February23, 2007: The Chad-Sudan border is becoming a playground for bandits, and neither Sudan nor Chad has the troops, or the will, to impose order. There is talk of sending peacekeepers, but the region is truly in the middle of nowhere, far away from the kind of logistical support a peacekeeping force would require. Even journalists have a hard time reaching the area. Misery, however, has no problem getting here, and thriving.

February 19, 2007: Rebels attacked Fada, the northern home town of Chadian president Deby. The army garrison in Fada repulsed the raiders, but suffered 63 dead, 43 wounded and 34 captured. The raiders suffered higher casualties, and apparently attacked in an effort to obtain food and other supplies.

February 17, 2007: Aid agencies are unable to protect their food convoys by hiring local tribesmen as guards, or paying bribes to local bandits. Some of the convoys are getting raided anyway. There are too many bandit gangs running around to keep track of them all, and pay off enough of them to protect the food, and other aid.

February 15, 2007: Officials from Chad and Sudan met and agreed not to support rebel movements in each others territory. But this does not deal with the problem of banditry and tribal disputes. Western Sudan has become a madhouse of refugees, bandits and disorder.

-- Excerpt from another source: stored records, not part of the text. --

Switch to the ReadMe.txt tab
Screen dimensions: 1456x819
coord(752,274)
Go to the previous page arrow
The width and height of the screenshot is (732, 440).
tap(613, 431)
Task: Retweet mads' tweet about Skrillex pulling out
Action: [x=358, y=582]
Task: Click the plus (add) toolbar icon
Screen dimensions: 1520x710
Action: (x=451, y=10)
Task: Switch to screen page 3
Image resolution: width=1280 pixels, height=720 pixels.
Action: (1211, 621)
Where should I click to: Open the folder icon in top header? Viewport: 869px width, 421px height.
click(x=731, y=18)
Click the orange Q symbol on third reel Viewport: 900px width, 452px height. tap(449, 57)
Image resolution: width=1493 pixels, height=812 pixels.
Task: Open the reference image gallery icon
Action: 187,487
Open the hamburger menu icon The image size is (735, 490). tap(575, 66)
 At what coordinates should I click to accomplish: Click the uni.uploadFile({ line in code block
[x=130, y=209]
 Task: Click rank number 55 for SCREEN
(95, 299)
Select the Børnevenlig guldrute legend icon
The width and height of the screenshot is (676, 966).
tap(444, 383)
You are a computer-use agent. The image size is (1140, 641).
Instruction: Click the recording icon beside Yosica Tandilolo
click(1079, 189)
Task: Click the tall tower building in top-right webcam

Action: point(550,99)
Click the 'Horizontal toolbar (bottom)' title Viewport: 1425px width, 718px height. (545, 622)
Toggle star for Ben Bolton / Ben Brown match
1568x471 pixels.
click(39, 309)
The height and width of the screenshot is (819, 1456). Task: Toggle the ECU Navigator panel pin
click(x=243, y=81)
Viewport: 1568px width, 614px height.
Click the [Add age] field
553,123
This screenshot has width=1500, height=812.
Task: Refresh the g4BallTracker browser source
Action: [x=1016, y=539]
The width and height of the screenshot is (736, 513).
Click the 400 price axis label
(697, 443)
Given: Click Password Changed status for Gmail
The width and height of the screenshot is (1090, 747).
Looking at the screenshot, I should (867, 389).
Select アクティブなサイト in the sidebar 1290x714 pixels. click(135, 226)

February 12, 2007: There are now over 100,000 Chadian refugees living in refugee camps along the Sudan border. Refugees from Sudan have been moving into the area for nearly four years, and the international relief agencies, and all their food, equipment and cash, followed. This has changed the economy along the border. There is more banditry, because there is more to steal, from the greater number of people in this semi-arid region. There are now nearly half a million Sudanese refugees in Chad.